Re: [RFC][PATCH 4/4] time: Do leapsecond adjustment in gettime fastpaths
From: Thomas Gleixner
Date: Mon Jun 08 2015 - 15:06:05 EST
On Mon, 8 Jun 2015, John Stultz wrote:
> On Sat, Jun 6, 2015 at 2:44 AM, Thomas Gleixner <tglx@xxxxxxxxxxxxx> wrote:
> > On Fri, 5 Jun 2015, Peter Zijlstra wrote:
> >
> >> On Fri, 2015-06-05 at 11:04 +0200, Richard Cochran wrote:
> >> > On Fri, Jun 05, 2015 at 09:29:13AM +0200, Peter Zijlstra wrote:
> >> > > That leaves the question; for who is this exact second edge important?
> >> >
> >> > Distributed applications using the UTC time scale.
> >> >
> >> > Many control applications are done with a 1 millisecond period.
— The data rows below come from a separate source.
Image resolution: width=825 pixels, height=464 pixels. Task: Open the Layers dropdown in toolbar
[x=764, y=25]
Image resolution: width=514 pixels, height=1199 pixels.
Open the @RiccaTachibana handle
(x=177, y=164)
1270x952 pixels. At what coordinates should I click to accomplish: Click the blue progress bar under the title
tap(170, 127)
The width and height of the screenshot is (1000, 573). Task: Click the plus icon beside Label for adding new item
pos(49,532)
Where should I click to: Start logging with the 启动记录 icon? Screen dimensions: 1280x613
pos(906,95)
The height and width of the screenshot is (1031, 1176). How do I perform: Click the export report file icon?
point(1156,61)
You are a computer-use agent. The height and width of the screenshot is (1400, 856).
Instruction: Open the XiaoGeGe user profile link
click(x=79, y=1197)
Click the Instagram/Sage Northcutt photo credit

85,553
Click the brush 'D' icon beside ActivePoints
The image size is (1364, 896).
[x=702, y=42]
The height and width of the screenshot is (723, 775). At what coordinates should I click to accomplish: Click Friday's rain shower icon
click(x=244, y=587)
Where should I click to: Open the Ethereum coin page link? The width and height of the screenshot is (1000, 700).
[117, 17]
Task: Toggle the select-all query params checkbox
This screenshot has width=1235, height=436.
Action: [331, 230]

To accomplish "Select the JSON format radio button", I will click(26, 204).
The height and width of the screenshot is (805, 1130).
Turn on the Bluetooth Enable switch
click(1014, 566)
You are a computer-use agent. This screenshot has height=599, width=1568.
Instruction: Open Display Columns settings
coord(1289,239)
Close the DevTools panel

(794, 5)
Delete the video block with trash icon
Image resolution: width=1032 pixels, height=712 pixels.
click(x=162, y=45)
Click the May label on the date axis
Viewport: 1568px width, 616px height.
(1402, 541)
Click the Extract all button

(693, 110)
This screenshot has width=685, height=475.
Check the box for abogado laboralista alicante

> >> > Having the time wrong by a second for 10 or 100 loops is bad news.
> >>
> >> Firstly I would strongly suggest such applications not use UTC because
> >> of this, I think TAI was invented for just this reason.
> >>
> >> Secondly, how would John's patches help with this? Usespace loops
> >> reading time would be using the VDSO and would still not get the right
> >> time, and timers would be subject to the same IRQ latency that a hrtimer
> >> based leap second insert would, and would still very much not be in-sync
> >> across the cluster.
> >
> > So the only thing which is fixed are in kernel users and therefor
> > hrtimers.
>
> Well, for vdso systems, hrtimers and adjtimex (which is the only
> interface that provides enough information to understand where in a
> leapsecond you actually are).
>
> And again, vdsos are fixable, but I hesitated due to my concerns about
> the extra performance overhead, the smaller benefit it provides
> relative to not having timers expiring early.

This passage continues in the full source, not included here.